KARACHI: Rain Financial, a Bahrain-based cryptocurrency exchange, is seeking a legal framework to enter Pakistan’s virtual assets market to start full-fledged crypto trading operations, its representative for Pakistan said on Friday.
Rain Financial is licensed by the central bank of Bahrain as a crypto asset services provider. Headquartered in the kingdom, the company is operational in six countries, including Turkey, and is now engaged with Pakistani authorities to come up with regulations to facilitate cryptocurrency trade in the South Asian nation.
A cryptocurrency is a digital medium of exchange which is encrypted and decentralized as there is no central authority that manages and maintains the value of the cryptocurrency.
“Currently, we are only advocating for licensing and regularization (of cryptocurrencies) through engagement with Pakistani authorities,” Zeeshan Ahmed, Rain Financial general manager for Pakistan, told Arab News.
“Our plans are that we want to continue advocacy, educate people, and want to do business in proper legal manner that is why we are engaged with the government in the first place. If regularized, we will set up offices in Pakistan, hire people, play effective role in the economy that would directly support government in the form of new sector that would generate taxes.”
The South Asian nation has not regularized cryptocurrency trading so far though the country stands at the third position on the Global Crypto Adoption Index 2020-21, according to Chainalysis, a blockchain data platform that provides data and research to government agencies, exchanges, financial institutions.
In 2021, cryptocurrency and property were declared the best performing asset class in Pakistan, having around $20 billion of cryptocurrency value, according to a Federation of Pakistan Chambers of Commerce and Industry (FPCCI) report.
Though the central bank of Pakistan had declared that virtual currencies (VCs) or Initial Coin Offerings (ICO) tokens as illegal back in 2018, but the country still has to decide about the future of cryptocurrency trade within its territorial boundaries.
In June this year, Pakistani authorities, including ministries of finance and law and justice, had recommended a mass awareness campaign against crypto trade in the country, saying “no existing law classifies or recognizes digital assets or crypto currencies,” according to an official document seen by Arab News.
“No technological infrastructure or mechanism is available in the country to regulate the business and activities of crypto currencies, nor it is possible to establish such infrastructure in near future; risks of allowing crypto currencies far outweigh the perceived benefits,” the document read.
The authorities have also identified risks associated with the cryptocurrency trade, including flight of capital and pressure on foreign exchange reserves, risk of non-compliance of Financial Action Task Force’s (FATF) anti-money laundering and combating financing of terror (AML/CFT) requirements, legal and regulatory risks, risk of enforcement due to multiple jurisdictions, challenges of monitoring, financial frauds and consumer protection.
The Rain Financial country representative, however, said the developments for crypto trade in Pakistan were in the analytical phase at present.

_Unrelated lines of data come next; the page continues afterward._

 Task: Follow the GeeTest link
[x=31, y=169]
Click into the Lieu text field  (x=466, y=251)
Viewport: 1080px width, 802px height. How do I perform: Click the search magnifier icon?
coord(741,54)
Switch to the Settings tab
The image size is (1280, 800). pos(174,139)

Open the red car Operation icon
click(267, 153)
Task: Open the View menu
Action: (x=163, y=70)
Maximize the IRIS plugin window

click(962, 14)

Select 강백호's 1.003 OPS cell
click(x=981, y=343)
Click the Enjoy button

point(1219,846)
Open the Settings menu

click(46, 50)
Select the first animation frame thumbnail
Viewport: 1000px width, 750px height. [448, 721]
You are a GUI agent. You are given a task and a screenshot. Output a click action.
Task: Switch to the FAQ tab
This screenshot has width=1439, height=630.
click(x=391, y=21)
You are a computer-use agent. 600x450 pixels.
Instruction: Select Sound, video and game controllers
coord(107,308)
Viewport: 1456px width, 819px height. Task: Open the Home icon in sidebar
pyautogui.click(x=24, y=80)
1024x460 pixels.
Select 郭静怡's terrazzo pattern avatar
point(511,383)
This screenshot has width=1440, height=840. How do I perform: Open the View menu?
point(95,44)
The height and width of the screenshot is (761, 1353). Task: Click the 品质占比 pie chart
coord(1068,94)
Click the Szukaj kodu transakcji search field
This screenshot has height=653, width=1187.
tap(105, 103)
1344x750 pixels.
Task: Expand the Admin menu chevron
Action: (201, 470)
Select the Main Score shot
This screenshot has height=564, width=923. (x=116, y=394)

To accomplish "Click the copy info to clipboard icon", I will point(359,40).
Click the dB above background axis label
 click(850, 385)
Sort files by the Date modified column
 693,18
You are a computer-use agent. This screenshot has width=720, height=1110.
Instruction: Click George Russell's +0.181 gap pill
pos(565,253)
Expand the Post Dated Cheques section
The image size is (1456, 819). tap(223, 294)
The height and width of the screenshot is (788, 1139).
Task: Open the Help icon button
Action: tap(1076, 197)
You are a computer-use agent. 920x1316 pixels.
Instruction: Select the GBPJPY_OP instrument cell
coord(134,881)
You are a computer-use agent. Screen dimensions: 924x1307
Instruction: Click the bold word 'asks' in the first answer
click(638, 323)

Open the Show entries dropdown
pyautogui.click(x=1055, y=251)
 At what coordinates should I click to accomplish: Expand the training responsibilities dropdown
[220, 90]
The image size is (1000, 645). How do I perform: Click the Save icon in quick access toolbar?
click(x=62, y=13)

“Pakistani authorities are considering pros and cons of the cryptocurrencies trading and what are tailor-made solutions available for the economy,” Ahmed said. “The fact is that the crypto trading is taking place in Pakistan and Chainanalysis has informed us that 3-4 million users are in Pakistan who traded $18 billion last year.”
Pakistan is much concerned about the flight of capital through crypto trade but Pakistani authorities have no data available, mainly due to the illegal nature of trading.
“The flight of capital is still taking place through the crypto trade – authorities have no data that could show how much the flight of capital is taking place with the existing trade,” Ahmed said. “When the regularized exchange comes, it identifies players, gives inflow and outflow data reports as compared to the present day scenario where all gates are open and no one has the data available.”
The Rain Financial official believed that regularized cryptocurrency exchanges could not only financially support the Pakistani government, but they might also attract investment in Pakistan.
“When you legalize and regularize, you get the insight on outflow while attracting new business on inflows. All the crypto players will come to the exchange which is regularized,” Ahmed said. “For example in Dubai, they have formed a virtual asset regulatory authority and today you can buy air tickets, pay rents and buy property through crypto. How inflows will not be attracted if you regularize the trade.”
Though Pakistan has yet to recognize and set regulations to legalize cryptocurrency trade, the Rain Financial official was confident it would eventually be done.
“Eventual regularization of crypto trading is inevitable [in Pakistan] ... how long it takes will have to be seen. This is what I have learnt from the experience of other countries because its benefits have been seen and adoption in our youth is already on the higher side,” Ahmed added.